A quick demonstration

This section contains a quick and somewhat contrived demonstration that illustrates a number of basic Enoki features. The remainder of the documentation contains a more systematic introduction of this functionality.

Consider the function

\[\begin{split}f(x)=\begin{cases} 12.92x, &x \le 0.0031308\\ 1.055x^{1/2.4} -0.055, &\mathrm{otherwise,} \end{cases}\end{split}\]

which converts a linear color value into one that can be displayed on a modern display following the sRGB standard—this is known as gamma correction. A standard C++ implementation of this function might look as follows:

float srgb_gamma(float x) {
   if (x <= 0.0031308f)
      return x * 12.92f;
   else
      return std::pow(x * 1.055f, 1.f / 2.4f) - 0.055f;
}

A Enoki implementation of the same computation first replaces float by a generic Value type. The second difference is that scalar conditionals are replaced by generalized expressions involving masks.

template <typename Value> Value srgb_gamma(Value x) {
   return enoki::select(
      x <= 0.0031308f,
      x * 12.92f,
      enoki::pow(x * 1.055f, 1.f / 2.4f) - 0.055f
   );
}

Vectorization

The simple generalization from normal C++ code to an Enoki function template enables a number of interesting applications.
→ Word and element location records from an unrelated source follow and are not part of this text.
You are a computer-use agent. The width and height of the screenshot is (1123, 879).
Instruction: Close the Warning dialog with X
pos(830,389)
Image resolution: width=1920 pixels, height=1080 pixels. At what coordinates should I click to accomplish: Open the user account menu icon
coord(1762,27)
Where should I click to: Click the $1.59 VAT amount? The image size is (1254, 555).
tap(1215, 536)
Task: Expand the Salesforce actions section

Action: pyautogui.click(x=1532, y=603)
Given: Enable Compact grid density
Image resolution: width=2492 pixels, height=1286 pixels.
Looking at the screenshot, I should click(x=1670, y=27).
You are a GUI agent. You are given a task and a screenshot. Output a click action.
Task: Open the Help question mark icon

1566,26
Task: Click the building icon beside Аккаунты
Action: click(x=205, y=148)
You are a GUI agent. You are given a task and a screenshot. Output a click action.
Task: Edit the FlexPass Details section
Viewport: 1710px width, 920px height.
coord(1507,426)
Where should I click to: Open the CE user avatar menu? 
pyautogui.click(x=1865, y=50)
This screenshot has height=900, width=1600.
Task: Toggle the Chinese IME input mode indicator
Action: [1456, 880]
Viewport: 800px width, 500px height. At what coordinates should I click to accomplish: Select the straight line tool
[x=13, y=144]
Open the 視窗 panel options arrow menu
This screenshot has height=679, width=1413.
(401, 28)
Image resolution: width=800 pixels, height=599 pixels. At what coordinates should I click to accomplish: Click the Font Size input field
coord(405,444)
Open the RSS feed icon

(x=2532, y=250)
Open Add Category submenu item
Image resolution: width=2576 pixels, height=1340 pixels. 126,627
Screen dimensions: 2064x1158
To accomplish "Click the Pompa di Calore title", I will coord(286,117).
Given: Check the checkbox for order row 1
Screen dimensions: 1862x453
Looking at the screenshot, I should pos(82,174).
For instance, the function automatically extends to cases where Value is a color type with three components, in which case the arithmetic operations recursively thread through the array.

using Color3f = enoki::Array<float, 3>;

Color3f input = /* ... */;
Color3f output = srgb_gamma(input);

Arrays can be nested arbitrarily: the following snippet declares a 16-wide FloatP “packet” type (hence the “P” suffix) and uses it to construct a a new type storing 16 colors that will all be processed in parallel.

using FloatP   = enoki::Array<float, 16>;
using Color3fP = enoki::Array<FloatP, 3>;

Color3fP input = /* ... */;
Color3fP output = srgb_gamma(input);

If this code is compiled on a machine supporting the SSE4.2, AVX, AVX2, or AVX512 instructions set extensions, these vector instructions will be leveraged to carry out the computation more efficiently.

Execution on the GPU

Vectorization is not restricted to the CPU—for instance, the following type declarations create a special array that is resident in GPU memory. In this mode of operation, Enoki relies on an internal just-in-time compiler to generate efficient CUDA kernels on the fly.

using FloatC   = enoki::CUDAArray<float>;
using Color3fC = enoki::Array<FloatC, 3>;

Color3fC input = /* ... */;
Color3fC output = srgb_gamma(input);

Enoki’s CUDAArray<T> type applies an important optimization that leads to significantly improved performance: in contrast to the previous examples, the function call srgb_gamma(input) now merely records the sequence of computations that is needed to determine the value of output but does not yet execute it.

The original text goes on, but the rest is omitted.